• Provided entries:
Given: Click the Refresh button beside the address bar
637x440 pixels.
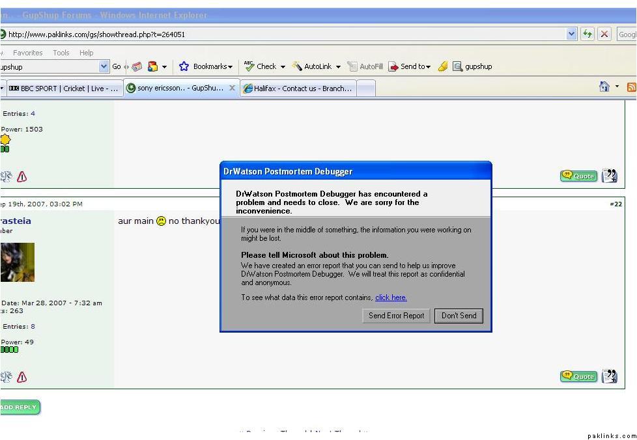Looking at the screenshot, I should pyautogui.click(x=588, y=34).
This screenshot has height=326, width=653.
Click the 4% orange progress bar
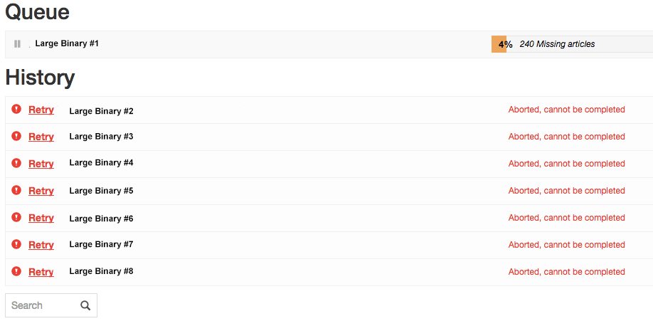click(499, 44)
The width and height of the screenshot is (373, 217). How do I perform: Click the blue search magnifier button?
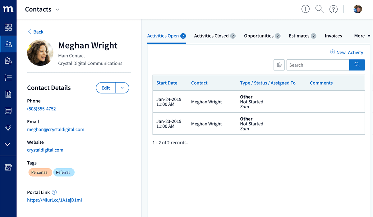(x=357, y=65)
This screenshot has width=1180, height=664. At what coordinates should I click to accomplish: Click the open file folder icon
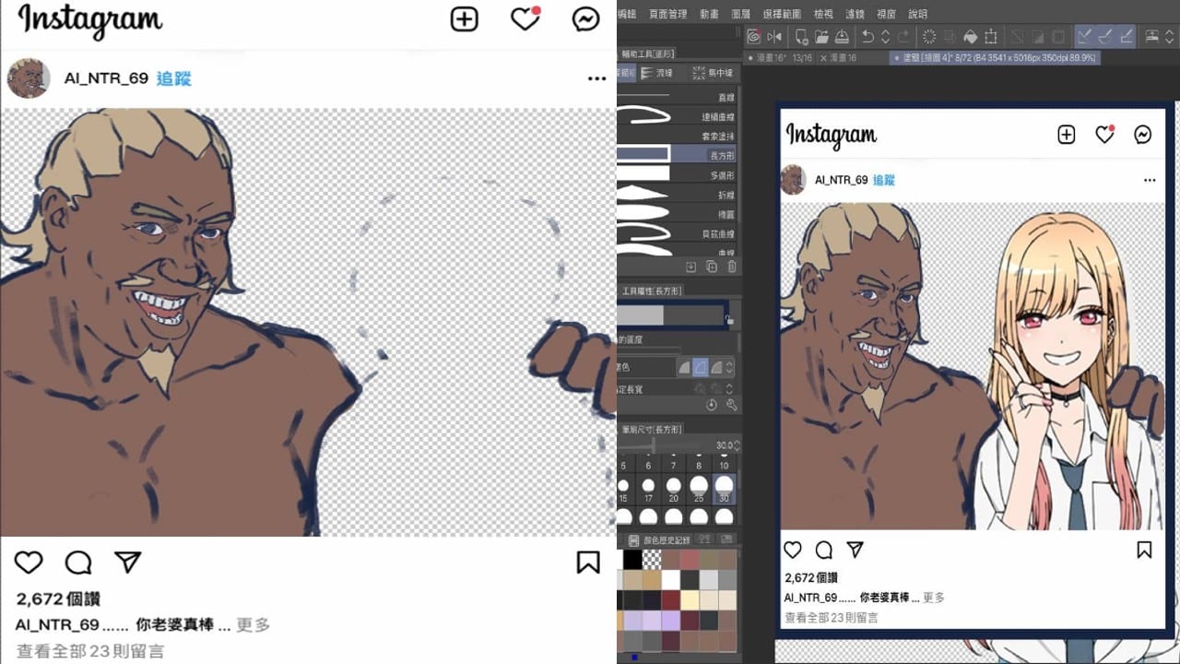821,37
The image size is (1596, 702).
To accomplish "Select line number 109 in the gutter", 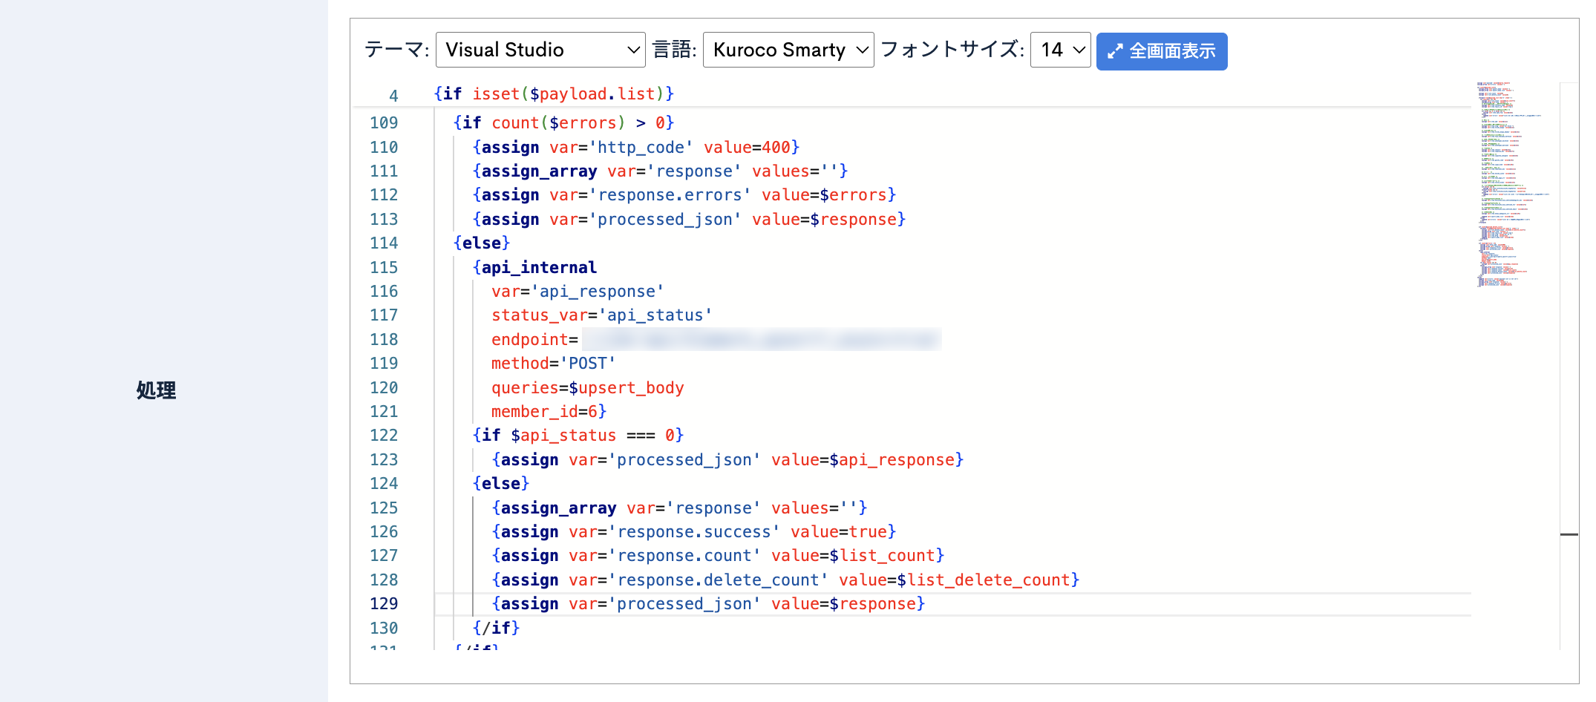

• Problem details: Leaving out the pictures, reproduce the whole listing above exactly.

• Expected answer:
Given: Click the Refresh button beside the address bar
637x440 pixels.
Looking at the screenshot, I should pyautogui.click(x=588, y=34).
This screenshot has height=326, width=653.
Click the 4% orange progress bar
click(499, 44)
The width and height of the screenshot is (373, 217). How do I perform: Click the blue search magnifier button?
(x=357, y=65)
This screenshot has width=1180, height=664. At what coordinates should I click to accomplish: Click the open file folder icon
821,37
The image size is (1596, 702).
To accomplish "Select line number 109 in the gutter", 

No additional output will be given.